> **ENTRIES PROVIDED**
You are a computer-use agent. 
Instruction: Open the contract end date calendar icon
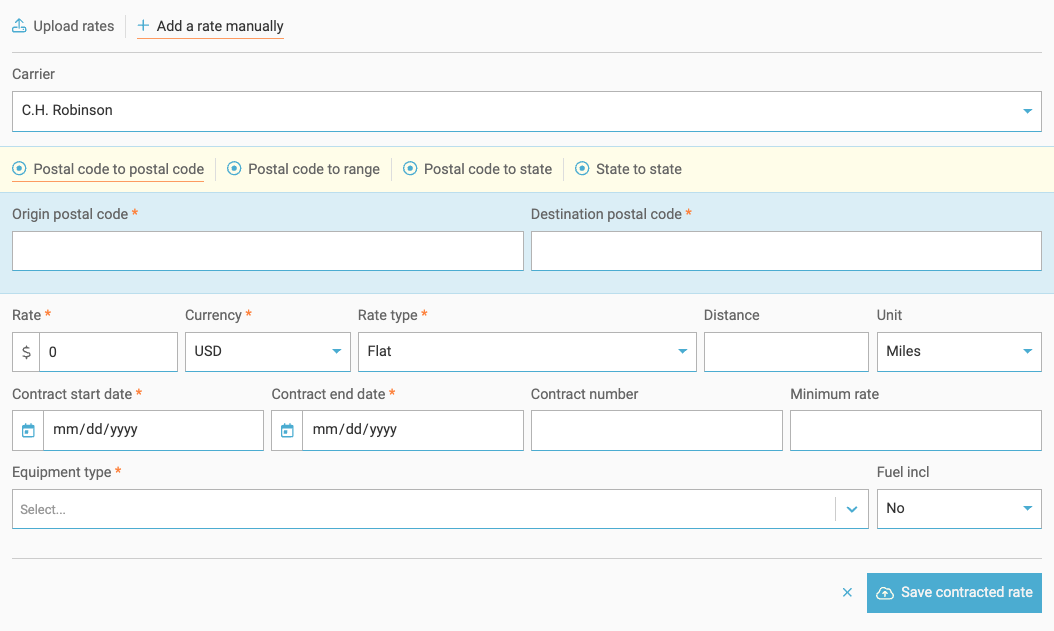287,430
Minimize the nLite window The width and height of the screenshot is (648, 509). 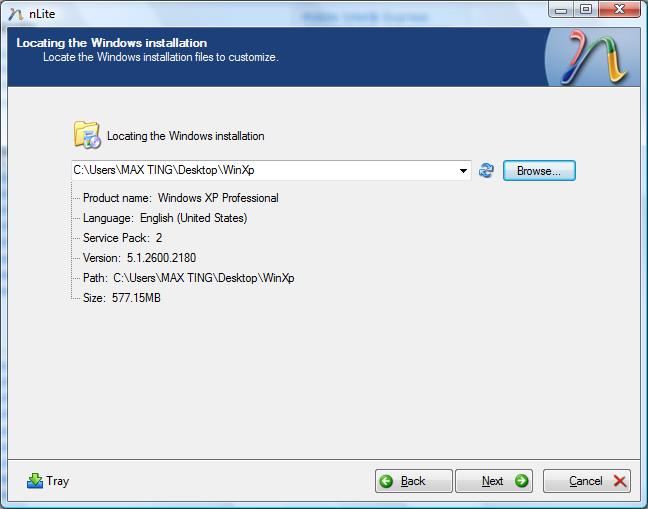click(x=561, y=10)
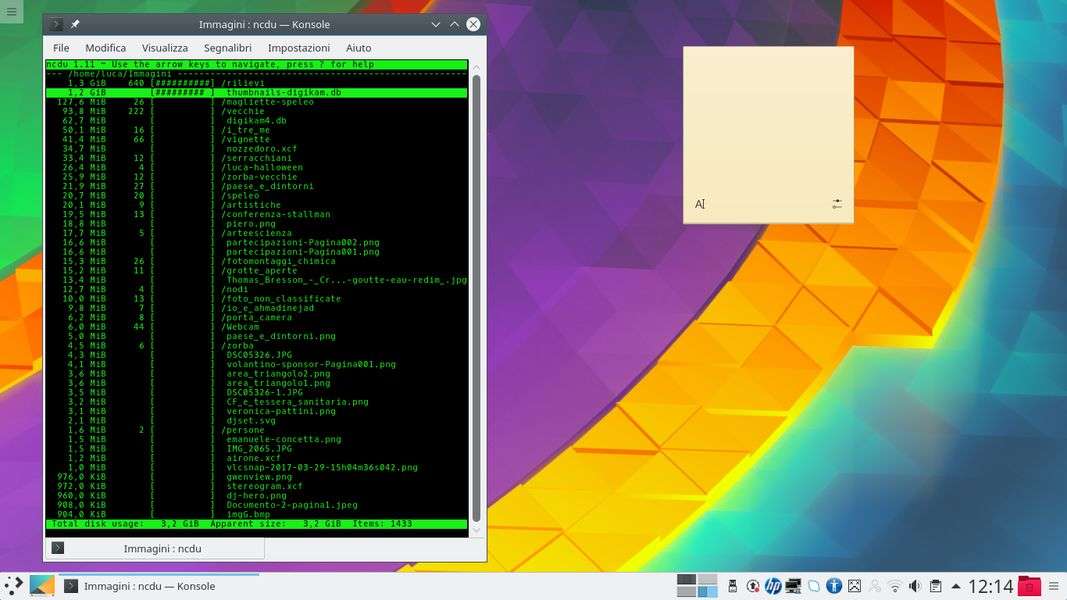Open the clipboard tray icon
1067x600 pixels.
pyautogui.click(x=935, y=586)
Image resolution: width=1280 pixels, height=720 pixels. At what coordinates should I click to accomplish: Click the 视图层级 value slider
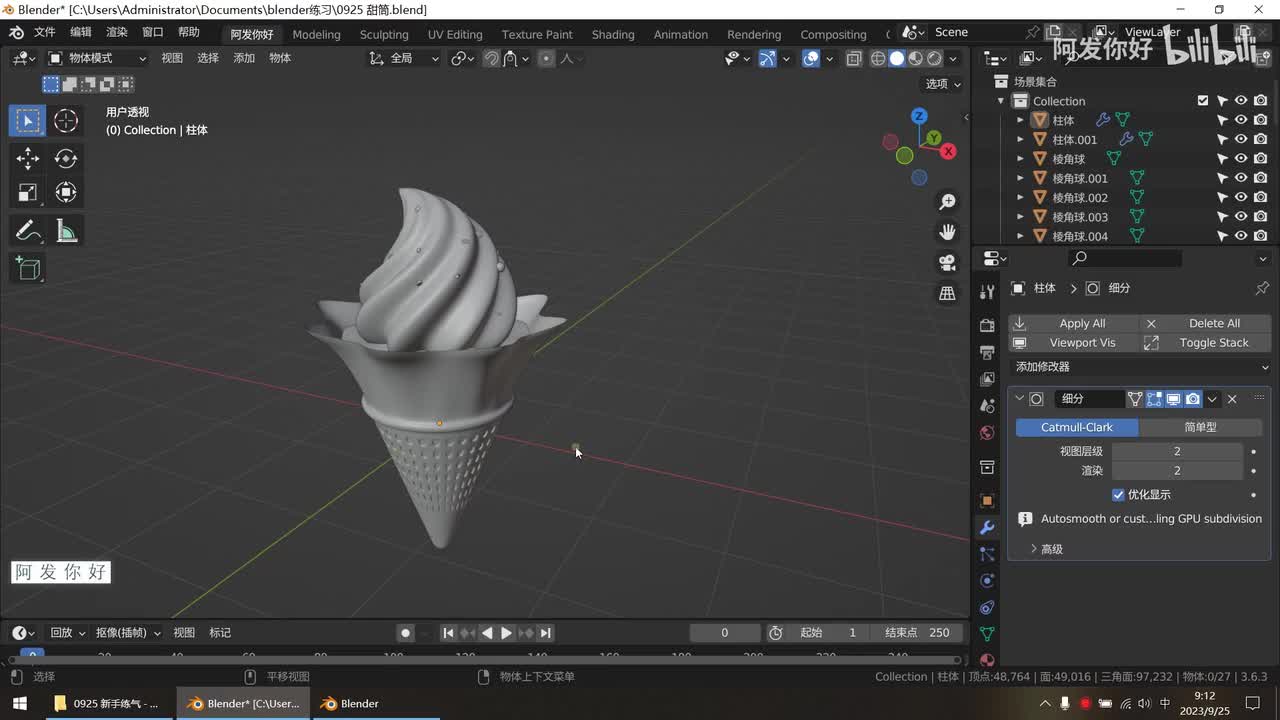1177,451

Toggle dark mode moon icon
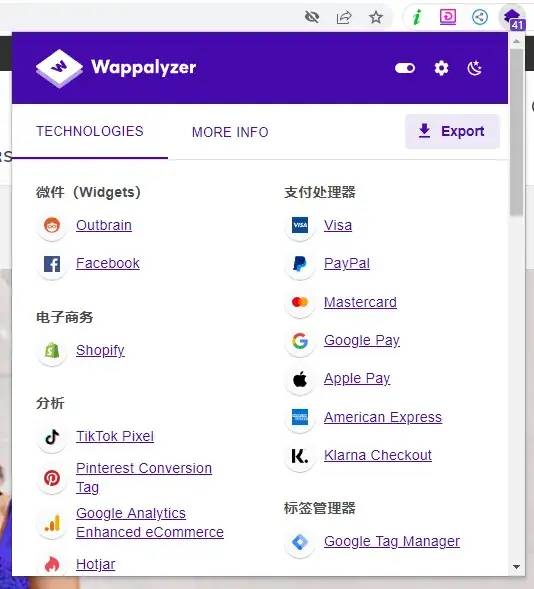[474, 68]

> **TASK STATEMENT**
Restate the lines above exactly, from the one bearing "Image resolution: width=1280" through the final line of the material, both included, omitting pictures.

> **OUTPUT OF THE EXERCISE**
Image resolution: width=1280 pixels, height=720 pixels. At what coordinates should I click to accomplish: Click the 视图层级 value slider
1177,451

Toggle dark mode moon icon
[474, 68]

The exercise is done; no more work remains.